Problem to solve = The reply should contain every entry exactly as given, with no pictures in it.

(Saved data entries)
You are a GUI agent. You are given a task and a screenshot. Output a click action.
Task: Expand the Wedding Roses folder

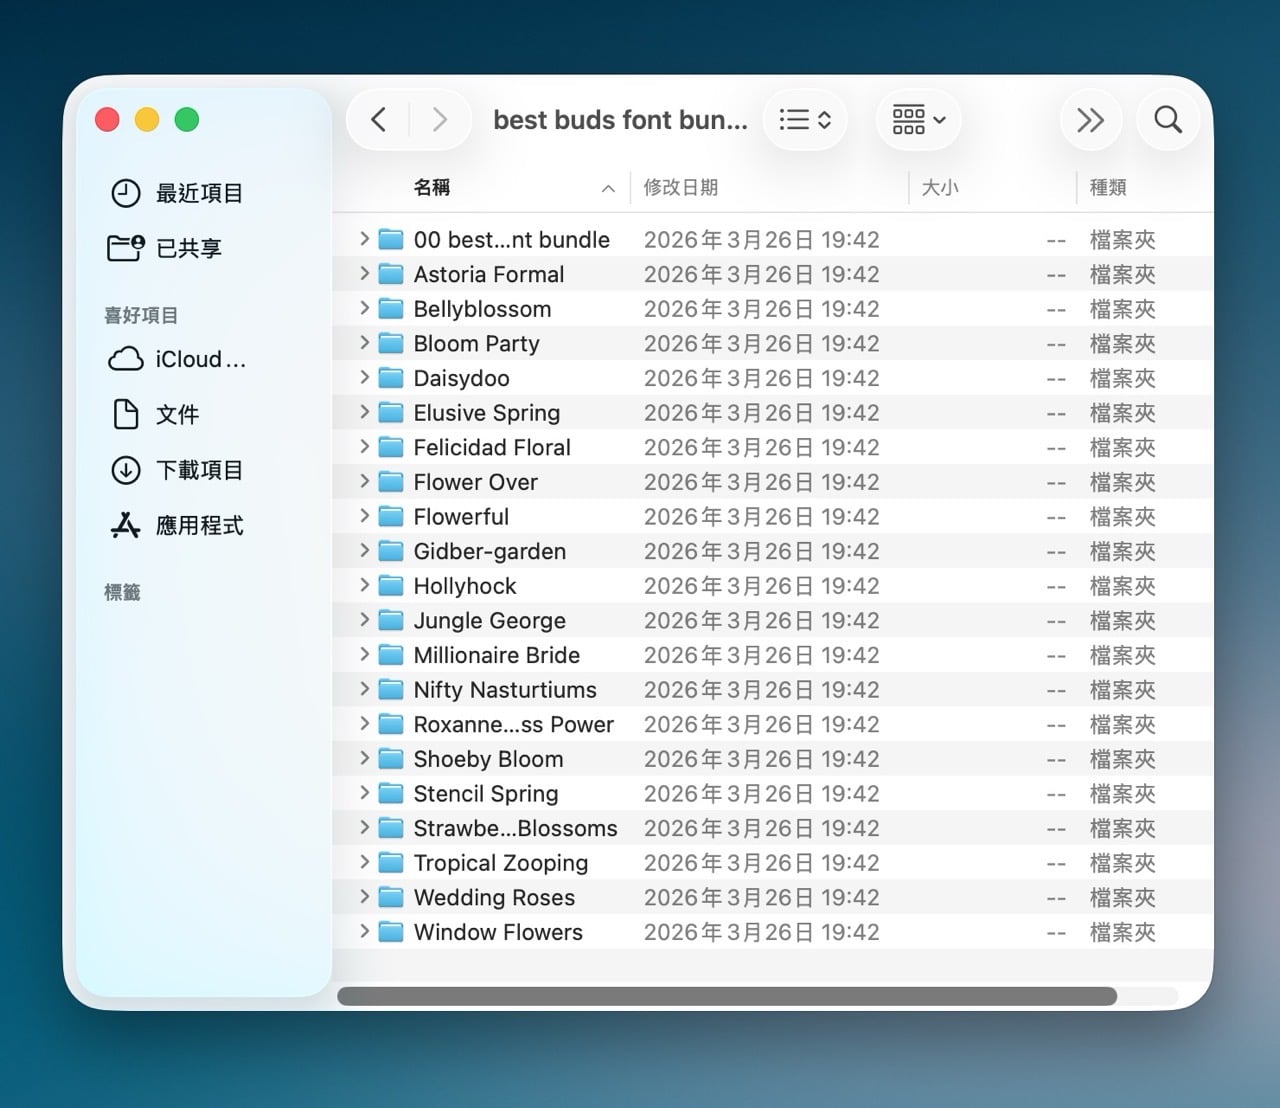coord(364,897)
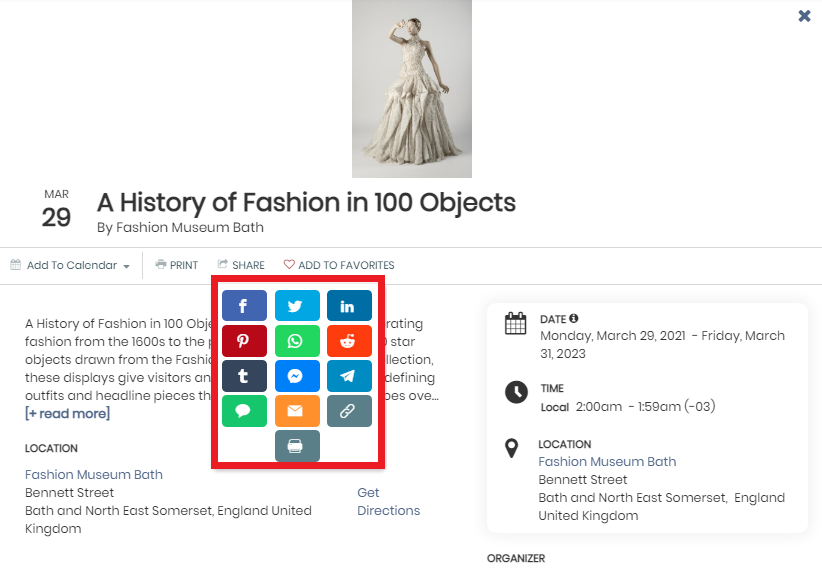This screenshot has height=574, width=822.
Task: Open the Add To Calendar dropdown
Action: (70, 265)
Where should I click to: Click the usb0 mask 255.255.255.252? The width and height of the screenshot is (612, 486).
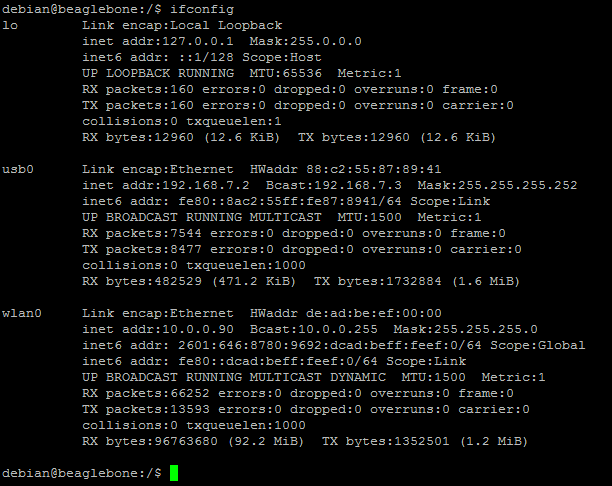(517, 185)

Reply =
You are a GUI agent. You are given a task and a screenshot. Output a click action.
Task: Expand the Wedding Roses folder

coord(364,897)
This screenshot has height=574, width=822.
Task: Open the Add To Calendar dropdown
Action: (70, 265)
Where should I click to: Click the usb0 mask 255.255.255.252? The width and height of the screenshot is (612, 486).
(517, 185)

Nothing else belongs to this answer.